- [Entries provided]
━━━━━━━━━━━━━━━━

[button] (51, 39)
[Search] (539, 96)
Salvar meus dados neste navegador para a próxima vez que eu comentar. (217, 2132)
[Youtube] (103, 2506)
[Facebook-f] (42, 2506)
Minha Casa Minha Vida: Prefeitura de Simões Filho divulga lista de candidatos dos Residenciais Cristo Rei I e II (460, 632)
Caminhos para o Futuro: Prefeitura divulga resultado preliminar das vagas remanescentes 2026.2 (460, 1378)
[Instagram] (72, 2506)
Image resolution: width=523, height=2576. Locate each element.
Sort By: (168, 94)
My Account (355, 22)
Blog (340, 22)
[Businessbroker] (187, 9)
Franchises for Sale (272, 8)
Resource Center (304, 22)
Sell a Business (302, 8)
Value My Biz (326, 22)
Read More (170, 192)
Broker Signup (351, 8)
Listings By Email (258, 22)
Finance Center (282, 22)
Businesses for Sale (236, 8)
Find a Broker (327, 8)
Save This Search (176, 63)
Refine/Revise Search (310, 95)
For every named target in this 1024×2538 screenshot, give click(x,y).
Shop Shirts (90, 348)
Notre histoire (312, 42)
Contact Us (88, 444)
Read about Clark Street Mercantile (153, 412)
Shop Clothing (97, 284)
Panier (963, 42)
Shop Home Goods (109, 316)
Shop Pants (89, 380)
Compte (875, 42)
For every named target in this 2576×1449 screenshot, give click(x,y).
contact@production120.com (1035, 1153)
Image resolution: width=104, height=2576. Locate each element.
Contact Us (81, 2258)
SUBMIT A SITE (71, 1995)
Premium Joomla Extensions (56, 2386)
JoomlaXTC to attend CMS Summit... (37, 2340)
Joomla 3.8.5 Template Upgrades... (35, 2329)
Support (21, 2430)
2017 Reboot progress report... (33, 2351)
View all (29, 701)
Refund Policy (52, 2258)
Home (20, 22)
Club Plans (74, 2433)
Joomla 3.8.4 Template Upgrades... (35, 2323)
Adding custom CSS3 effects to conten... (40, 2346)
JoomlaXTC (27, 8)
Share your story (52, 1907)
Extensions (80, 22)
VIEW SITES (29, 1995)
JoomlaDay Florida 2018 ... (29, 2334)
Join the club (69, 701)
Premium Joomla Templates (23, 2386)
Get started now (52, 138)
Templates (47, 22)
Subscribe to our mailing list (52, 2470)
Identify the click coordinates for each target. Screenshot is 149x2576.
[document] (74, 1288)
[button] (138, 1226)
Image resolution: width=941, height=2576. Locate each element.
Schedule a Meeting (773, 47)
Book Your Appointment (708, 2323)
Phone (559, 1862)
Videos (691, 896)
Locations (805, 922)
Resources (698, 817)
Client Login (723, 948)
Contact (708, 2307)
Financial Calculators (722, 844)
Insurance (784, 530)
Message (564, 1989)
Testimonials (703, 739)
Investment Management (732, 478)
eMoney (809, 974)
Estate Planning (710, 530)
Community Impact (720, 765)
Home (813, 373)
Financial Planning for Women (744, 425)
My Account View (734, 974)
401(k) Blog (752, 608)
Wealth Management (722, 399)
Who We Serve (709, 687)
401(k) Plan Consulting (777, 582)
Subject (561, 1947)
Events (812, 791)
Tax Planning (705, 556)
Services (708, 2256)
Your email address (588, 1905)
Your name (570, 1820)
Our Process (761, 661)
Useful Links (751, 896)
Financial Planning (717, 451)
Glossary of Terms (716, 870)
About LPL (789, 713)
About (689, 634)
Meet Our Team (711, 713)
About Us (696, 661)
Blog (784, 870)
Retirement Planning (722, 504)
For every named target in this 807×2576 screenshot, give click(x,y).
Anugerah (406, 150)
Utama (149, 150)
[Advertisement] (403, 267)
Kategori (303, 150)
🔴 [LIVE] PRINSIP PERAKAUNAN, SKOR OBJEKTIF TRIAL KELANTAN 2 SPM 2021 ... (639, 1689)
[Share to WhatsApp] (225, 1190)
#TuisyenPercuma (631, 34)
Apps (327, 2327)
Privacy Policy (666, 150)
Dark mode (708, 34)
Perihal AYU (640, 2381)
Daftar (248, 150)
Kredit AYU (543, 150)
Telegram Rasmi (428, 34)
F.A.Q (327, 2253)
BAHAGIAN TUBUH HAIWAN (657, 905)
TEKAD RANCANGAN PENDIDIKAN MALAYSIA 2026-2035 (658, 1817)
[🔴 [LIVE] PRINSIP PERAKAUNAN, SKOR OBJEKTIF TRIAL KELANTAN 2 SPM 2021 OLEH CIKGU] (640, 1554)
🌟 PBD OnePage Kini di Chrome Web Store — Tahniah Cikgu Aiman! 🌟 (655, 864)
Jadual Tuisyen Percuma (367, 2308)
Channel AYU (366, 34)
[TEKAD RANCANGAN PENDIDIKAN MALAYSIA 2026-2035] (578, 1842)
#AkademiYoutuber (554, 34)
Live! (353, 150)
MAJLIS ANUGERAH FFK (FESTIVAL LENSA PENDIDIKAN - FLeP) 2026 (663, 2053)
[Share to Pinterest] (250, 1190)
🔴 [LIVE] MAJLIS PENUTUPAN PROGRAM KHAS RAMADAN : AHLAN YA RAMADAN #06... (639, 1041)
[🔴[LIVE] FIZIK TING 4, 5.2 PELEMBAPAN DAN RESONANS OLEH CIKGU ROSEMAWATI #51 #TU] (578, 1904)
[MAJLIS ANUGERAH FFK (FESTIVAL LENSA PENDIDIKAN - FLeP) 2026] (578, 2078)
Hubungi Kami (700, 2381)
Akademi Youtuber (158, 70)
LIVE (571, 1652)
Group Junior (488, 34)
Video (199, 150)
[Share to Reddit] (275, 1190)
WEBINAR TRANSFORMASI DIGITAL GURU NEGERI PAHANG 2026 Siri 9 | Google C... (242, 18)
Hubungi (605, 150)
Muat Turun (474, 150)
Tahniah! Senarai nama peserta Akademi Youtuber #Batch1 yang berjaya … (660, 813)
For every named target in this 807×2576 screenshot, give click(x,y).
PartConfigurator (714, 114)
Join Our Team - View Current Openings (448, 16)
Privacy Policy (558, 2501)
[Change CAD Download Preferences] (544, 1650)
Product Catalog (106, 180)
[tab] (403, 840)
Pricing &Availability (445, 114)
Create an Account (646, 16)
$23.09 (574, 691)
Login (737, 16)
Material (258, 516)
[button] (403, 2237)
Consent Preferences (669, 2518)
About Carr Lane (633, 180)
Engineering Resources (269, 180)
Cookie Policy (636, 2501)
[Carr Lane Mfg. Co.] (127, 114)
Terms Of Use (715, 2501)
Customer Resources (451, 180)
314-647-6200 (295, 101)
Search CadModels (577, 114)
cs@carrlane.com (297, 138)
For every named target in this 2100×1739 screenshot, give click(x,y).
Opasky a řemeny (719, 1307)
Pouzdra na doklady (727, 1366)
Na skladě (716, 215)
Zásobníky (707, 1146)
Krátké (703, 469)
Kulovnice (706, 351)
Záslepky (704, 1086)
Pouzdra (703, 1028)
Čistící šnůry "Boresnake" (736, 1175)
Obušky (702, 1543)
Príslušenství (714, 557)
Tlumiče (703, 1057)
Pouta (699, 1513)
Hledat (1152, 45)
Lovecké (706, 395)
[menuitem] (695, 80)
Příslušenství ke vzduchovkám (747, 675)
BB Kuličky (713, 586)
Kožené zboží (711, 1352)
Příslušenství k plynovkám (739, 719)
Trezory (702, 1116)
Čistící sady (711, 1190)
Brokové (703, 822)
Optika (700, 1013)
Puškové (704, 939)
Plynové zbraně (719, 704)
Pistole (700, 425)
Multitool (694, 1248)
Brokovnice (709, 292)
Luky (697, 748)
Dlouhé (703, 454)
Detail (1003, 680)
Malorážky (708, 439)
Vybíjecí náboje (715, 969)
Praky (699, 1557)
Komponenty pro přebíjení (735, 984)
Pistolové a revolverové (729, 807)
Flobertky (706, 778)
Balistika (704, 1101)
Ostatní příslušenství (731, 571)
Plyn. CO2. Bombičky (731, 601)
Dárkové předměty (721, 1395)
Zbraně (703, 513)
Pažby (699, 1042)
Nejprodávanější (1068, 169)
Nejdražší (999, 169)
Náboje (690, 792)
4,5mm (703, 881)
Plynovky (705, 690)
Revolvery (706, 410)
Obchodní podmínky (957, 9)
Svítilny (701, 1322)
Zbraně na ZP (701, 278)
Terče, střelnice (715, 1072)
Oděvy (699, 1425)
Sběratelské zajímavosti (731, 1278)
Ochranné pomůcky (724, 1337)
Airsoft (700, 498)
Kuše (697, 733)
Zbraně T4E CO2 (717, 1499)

━━━━━━━━━━━━━━━━

- [What to produce] Check each line of the listing for "element". Show those that have it.

- [Answer section]
Image resolution: width=523, height=2576. Locate each element.
Image resolution: width=104, height=2576. Locate each element.
Image resolution: width=941, height=2576. Locate each element.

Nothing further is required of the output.